The announcement on 26 December comes just days after Boeing disclosed that former chief executive Dennis Muilenburg had stepped down, replaced by incoming CEO David Calhoun, who will take over on 13 January.

Max lands

Luttig’s retirement comes in addition to the departure of former Boeing CEO Dennis Muilenburg and former commercial airplanes chief Kevin McAllister.

The departure of Luttig, who some have credited with formulating Boeing’s public response to the Max crisis, marks another top executive gone in the wake of two 737 Max crashes.

Former Boeing commercial airplanes chief Kevin McAllister resigned in October, succeeded by Stan Deal.

In a media release, Boeing says Luttig “has informed the board of his long-considered retirement at year end”.

Boeing declines to elaborate on Luttig’s “retirement”, news of which comes four days before the end of 2019. The company declines to make Luttig available for questions.

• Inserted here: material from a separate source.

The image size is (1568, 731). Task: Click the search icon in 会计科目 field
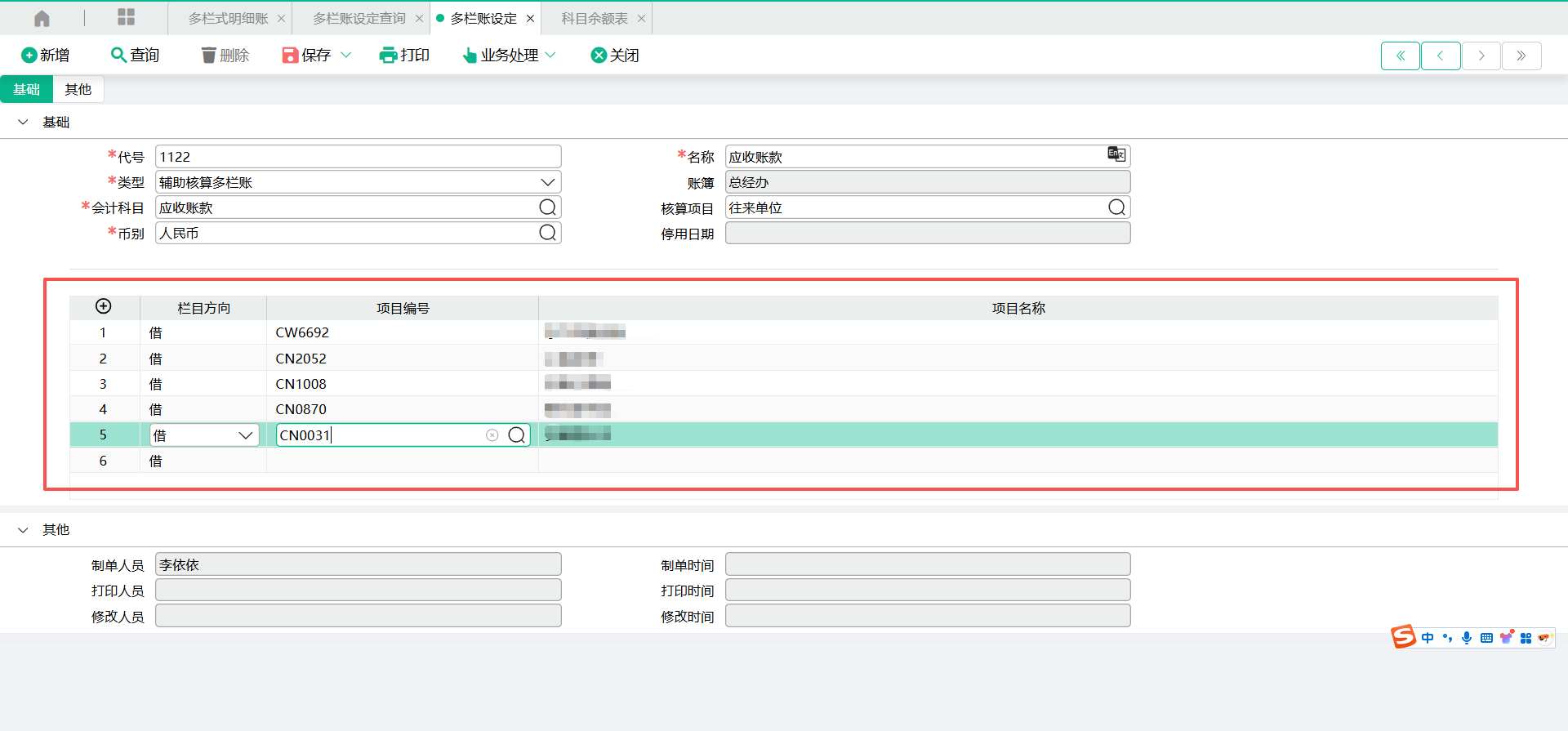pyautogui.click(x=547, y=207)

“Judge Luttig is one of the finest legal minds in the nation and he has expertly and tirelessly guided our company as general counsel, counselor and senior adviser,” says Boeing interim CEO Greg Smith in the release. Smith will hold that position until Calhoun takes over.

“We are deeply indebted to judge Luttig for his extraordinary service to Boeing over these nearly 14 years, especially through this past challenging year for our company,” adds Smith. “The board and I will always be grateful for the judge’s remarkable service to The Boeing Company.”

Luttig says in the release that he “will be eternally grateful” to Boeing, its board and his colleagues.

Luttig had been Boeing’s general counsel until mid-2019, when he took the newly created position of counselor and senior adviser, a role under which he advised Muilenburg on legal matters related to the Max.

In the months that followed, Muilenburg took heavy criticism from those who said he failed to adequately take responsibility for the company’s role in two crashes. Some observers have said Luttig was behind those alleged missteps.

Luttig had been Boeing’s general counsel since 2006.

Earlier, he was a US Court of Appeals judge and assistant attorney general at the US Department of Justice, according to Boeing. He was also clerk to former US chief justice Warren Burger and assistant counsel in the White House office of counsel in the early 1980s.